**Records for the task:**
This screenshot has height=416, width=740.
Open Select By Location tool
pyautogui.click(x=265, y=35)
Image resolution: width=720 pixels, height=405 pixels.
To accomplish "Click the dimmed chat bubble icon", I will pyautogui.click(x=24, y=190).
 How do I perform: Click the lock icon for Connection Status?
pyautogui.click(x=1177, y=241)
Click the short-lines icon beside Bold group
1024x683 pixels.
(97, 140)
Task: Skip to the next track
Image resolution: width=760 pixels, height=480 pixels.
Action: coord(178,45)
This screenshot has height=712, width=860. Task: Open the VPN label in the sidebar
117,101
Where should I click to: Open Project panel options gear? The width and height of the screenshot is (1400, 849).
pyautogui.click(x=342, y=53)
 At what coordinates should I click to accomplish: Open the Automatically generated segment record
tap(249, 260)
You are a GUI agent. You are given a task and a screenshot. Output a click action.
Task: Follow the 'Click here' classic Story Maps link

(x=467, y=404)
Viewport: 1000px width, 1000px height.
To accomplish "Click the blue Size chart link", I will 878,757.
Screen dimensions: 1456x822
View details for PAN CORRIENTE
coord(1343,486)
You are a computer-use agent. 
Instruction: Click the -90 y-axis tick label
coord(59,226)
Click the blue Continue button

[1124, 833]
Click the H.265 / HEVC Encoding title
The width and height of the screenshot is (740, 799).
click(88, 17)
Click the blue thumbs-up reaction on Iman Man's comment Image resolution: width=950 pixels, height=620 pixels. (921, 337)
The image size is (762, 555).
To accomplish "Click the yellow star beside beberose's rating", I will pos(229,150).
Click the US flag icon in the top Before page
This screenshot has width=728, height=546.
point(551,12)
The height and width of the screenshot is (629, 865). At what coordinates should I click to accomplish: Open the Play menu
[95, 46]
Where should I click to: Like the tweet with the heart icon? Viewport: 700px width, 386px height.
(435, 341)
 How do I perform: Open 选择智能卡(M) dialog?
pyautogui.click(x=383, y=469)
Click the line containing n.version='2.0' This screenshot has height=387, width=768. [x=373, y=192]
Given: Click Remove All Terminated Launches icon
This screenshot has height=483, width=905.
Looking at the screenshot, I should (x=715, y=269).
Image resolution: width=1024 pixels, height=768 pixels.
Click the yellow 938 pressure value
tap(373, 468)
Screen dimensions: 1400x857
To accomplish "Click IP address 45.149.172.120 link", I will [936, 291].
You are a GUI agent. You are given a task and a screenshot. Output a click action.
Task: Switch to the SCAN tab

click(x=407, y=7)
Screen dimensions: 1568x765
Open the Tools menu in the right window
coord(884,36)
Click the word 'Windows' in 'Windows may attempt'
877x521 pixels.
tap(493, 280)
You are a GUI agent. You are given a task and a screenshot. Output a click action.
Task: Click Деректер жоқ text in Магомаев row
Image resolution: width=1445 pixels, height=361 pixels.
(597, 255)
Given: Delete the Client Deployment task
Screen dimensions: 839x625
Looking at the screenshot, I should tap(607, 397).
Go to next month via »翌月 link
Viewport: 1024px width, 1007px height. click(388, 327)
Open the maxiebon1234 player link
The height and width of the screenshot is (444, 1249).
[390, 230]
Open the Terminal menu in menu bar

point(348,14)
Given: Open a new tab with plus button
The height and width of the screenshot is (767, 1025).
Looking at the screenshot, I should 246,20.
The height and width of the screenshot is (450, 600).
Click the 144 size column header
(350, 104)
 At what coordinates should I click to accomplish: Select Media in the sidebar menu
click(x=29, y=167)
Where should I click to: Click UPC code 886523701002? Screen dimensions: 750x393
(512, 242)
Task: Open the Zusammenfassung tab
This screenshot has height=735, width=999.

**Problem to solve:**
Each line from the top of the records through the one with "Task: Skip to the next track" should be returned exactly. Leave out everything else.

**Result:**
This screenshot has height=416, width=740.
Open Select By Location tool
pyautogui.click(x=265, y=35)
Image resolution: width=720 pixels, height=405 pixels.
To accomplish "Click the dimmed chat bubble icon", I will pyautogui.click(x=24, y=190).
 How do I perform: Click the lock icon for Connection Status?
pyautogui.click(x=1177, y=241)
Click the short-lines icon beside Bold group
1024x683 pixels.
(97, 140)
Task: Skip to the next track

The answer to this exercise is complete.